MCB Seminar Series: Chloroplast Lipids as Stress Mitigators and Sensors

Date and Time

Location

SSC2315

Details

Dr. Christoph Benning, Professor and Director of MSU-DOE Plant Research Lab at Michigan State University, will present on Chloroplast Lipids as Stress Mitigators and Sensors. The event is free. All are welcome. Refreshments will be served. 

Whenever photosynthetic organisms are confronted with adverse conditions, the photosynthetic electron transport reactions can become imbalanced and consequently, toxic side products are formed mainly in the form of different reactive oxygen species (ROS). Aside from the proteins and pigments of the electron transport chain, the thylakoid membrane lipids are first to experience damaging effects of ROS. Thus, it seems reasonable to hypothesize that products of the reactions between ROS and membrane lipids and their turnover are sensed to adjust the rate of photosynthetic electron transport to current conditions. I will discuss work in progress to test this hypothesis and present an overview of the roles lipids play in stress mitigation in the chloroplast.

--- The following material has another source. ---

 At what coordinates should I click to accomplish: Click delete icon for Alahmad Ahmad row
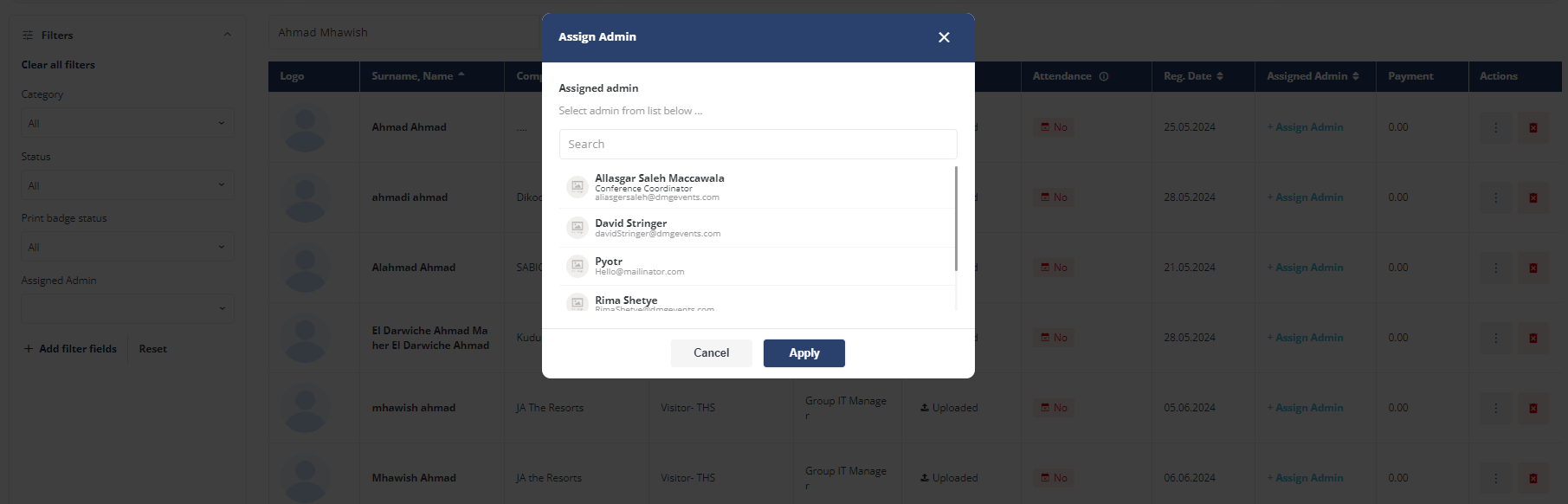click(x=1533, y=268)
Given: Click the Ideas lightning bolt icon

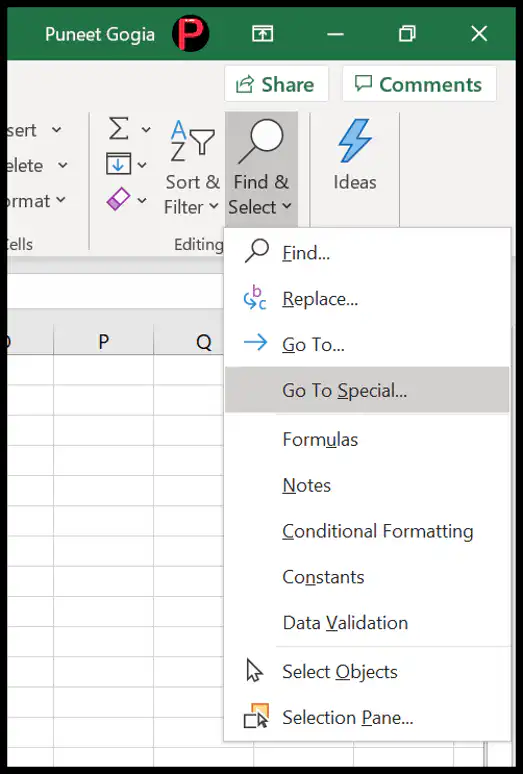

Christoph Benning has been working for over 30 years on different aspects of lipid metabolism in photosynthetic organisms. His lab discovered and studies proteins involved in the biosynthesis of polar lipids of the photosynthetic membrane, the exchange of membrane lipid precursors between the ER and the chloroplast envelope membranes and the respective contact sites, and proteins involved in lipid remodeling as adaption to abiotic stresses. His lab discovered a transcription factor governing the biosynthesis of storage lipids in plant embryos and used it for biotechnological applications. The Benning lab has also applied genomic and genetic approaches to identify key regulatory factors and enzymes required for triacylglycerol biosynthesis, lipid droplet formation, and lipid turnover in microalgae.